WHAT TO DO = Scan the entries below for the word "green". Copy each line that has it.

DATA FOR THIS EXERCISE =
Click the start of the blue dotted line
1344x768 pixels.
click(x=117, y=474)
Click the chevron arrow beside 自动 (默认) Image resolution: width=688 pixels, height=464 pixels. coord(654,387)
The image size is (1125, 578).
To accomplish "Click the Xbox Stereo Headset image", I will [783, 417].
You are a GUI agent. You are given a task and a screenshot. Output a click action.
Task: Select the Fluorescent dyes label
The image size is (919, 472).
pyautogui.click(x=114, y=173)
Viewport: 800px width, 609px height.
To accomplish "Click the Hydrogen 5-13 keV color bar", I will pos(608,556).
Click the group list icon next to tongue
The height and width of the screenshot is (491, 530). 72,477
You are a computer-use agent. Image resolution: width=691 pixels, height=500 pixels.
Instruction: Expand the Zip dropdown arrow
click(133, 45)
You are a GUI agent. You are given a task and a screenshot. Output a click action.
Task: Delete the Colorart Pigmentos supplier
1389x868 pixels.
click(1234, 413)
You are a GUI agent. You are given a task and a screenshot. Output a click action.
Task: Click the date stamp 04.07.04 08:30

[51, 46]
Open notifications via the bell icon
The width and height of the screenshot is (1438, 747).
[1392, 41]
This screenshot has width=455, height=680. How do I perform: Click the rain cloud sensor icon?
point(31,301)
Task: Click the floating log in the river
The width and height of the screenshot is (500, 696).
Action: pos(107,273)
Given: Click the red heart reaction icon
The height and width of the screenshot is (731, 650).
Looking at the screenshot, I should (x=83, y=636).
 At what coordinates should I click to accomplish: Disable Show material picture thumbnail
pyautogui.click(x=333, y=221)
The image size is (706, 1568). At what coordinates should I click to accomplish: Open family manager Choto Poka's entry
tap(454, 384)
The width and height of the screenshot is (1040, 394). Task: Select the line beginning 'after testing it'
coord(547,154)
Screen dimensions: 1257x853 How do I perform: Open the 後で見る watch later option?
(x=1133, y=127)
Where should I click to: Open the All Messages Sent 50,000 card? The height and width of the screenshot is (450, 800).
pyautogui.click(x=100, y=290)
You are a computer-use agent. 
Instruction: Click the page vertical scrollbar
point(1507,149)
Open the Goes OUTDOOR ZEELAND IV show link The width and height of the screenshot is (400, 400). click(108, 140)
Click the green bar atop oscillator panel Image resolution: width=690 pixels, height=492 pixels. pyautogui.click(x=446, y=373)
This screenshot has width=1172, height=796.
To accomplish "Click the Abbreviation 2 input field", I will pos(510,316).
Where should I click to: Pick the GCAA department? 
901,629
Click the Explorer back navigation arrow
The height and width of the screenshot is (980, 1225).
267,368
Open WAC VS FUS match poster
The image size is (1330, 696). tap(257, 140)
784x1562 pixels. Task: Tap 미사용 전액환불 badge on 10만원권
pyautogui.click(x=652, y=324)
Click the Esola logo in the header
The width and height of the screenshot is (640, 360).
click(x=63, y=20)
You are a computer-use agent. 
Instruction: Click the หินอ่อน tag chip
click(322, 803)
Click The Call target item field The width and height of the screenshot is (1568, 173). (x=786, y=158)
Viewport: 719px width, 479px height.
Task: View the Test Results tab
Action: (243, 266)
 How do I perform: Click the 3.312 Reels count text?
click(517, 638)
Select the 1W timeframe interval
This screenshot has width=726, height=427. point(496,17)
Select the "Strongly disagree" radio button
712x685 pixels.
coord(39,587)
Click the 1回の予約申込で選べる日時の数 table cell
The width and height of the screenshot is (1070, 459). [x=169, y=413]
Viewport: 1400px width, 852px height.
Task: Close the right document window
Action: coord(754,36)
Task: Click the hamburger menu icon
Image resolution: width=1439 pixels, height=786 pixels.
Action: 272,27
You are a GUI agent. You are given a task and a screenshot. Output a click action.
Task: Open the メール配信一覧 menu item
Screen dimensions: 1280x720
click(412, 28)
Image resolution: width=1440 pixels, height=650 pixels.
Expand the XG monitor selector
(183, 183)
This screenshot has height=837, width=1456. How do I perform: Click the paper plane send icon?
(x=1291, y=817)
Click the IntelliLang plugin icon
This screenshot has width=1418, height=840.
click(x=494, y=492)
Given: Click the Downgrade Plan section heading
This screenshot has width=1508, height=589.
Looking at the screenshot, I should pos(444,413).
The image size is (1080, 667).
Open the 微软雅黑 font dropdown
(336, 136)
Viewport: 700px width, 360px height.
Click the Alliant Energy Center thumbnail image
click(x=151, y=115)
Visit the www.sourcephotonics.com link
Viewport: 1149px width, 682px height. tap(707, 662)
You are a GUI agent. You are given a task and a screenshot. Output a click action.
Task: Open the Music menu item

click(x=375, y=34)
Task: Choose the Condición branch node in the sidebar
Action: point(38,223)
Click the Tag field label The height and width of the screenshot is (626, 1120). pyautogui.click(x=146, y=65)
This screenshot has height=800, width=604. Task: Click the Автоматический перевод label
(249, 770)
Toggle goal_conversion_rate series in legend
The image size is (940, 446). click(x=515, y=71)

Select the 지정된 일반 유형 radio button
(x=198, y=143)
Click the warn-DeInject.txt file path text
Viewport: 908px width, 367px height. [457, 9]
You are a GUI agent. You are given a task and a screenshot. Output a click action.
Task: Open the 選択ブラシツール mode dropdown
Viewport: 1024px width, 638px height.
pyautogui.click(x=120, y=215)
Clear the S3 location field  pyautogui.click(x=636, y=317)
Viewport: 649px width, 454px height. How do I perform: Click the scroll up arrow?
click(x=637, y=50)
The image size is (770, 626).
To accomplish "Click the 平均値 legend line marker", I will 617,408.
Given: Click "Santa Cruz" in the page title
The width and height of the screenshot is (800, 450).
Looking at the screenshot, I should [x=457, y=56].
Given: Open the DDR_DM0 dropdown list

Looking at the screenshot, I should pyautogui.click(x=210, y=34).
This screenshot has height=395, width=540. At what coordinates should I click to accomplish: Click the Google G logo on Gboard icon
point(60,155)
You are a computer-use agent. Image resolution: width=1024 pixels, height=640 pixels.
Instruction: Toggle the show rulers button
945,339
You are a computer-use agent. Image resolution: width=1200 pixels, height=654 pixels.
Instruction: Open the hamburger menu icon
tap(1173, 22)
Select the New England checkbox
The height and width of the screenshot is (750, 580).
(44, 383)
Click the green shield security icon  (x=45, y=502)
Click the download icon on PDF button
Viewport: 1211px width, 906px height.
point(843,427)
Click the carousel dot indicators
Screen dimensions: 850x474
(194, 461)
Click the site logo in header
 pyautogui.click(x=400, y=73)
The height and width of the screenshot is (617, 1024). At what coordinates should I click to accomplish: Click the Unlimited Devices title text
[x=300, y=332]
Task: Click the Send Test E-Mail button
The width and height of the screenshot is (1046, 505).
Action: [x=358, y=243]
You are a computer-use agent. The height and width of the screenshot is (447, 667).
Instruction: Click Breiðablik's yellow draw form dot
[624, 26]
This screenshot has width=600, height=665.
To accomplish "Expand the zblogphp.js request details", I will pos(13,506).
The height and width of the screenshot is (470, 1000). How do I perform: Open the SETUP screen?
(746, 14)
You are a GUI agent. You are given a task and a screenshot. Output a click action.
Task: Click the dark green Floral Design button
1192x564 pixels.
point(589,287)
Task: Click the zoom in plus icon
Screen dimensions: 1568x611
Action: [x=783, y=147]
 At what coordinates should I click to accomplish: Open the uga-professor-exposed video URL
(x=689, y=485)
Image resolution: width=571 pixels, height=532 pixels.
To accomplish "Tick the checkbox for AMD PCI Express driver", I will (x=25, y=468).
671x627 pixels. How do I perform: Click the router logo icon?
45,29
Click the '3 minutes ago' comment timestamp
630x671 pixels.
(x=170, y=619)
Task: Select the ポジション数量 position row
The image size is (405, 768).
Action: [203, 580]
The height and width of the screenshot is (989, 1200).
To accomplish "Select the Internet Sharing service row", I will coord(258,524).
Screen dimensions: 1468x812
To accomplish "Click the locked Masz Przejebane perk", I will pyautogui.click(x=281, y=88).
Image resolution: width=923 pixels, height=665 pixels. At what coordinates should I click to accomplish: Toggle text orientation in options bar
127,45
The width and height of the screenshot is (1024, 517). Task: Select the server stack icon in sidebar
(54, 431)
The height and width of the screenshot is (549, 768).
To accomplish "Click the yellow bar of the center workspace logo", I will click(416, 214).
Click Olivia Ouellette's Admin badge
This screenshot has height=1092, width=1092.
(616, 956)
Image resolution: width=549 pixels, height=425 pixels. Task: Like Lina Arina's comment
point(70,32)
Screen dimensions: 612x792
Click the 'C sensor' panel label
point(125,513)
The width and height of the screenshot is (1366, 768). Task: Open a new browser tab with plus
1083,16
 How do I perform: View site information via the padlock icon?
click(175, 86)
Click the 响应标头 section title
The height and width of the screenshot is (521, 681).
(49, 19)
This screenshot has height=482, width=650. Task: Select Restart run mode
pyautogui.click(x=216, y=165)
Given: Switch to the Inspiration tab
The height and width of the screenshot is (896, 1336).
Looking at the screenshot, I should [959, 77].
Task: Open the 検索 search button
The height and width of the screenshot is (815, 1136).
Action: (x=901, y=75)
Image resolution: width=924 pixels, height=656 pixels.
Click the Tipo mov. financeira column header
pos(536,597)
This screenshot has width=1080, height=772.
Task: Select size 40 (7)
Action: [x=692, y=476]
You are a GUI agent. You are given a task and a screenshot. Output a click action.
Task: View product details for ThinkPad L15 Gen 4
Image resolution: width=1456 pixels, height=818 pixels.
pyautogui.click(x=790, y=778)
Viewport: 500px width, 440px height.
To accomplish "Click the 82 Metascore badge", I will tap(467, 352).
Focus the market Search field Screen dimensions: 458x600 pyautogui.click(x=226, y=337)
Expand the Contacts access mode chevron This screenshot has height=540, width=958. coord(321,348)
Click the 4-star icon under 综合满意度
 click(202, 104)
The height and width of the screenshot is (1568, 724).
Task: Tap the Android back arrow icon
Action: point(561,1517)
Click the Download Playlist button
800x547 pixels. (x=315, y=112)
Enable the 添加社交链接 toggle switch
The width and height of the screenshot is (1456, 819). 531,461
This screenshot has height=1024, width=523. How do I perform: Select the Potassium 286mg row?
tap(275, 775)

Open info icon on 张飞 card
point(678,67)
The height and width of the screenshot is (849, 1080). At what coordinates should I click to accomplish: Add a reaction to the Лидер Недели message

WRITTEN RESPONSE =
Click the green bar atop oscillator panel Image resolution: width=690 pixels, height=492 pixels. pyautogui.click(x=446, y=373)
Click the green shield security icon  (x=45, y=502)
Task: Click the dark green Floral Design button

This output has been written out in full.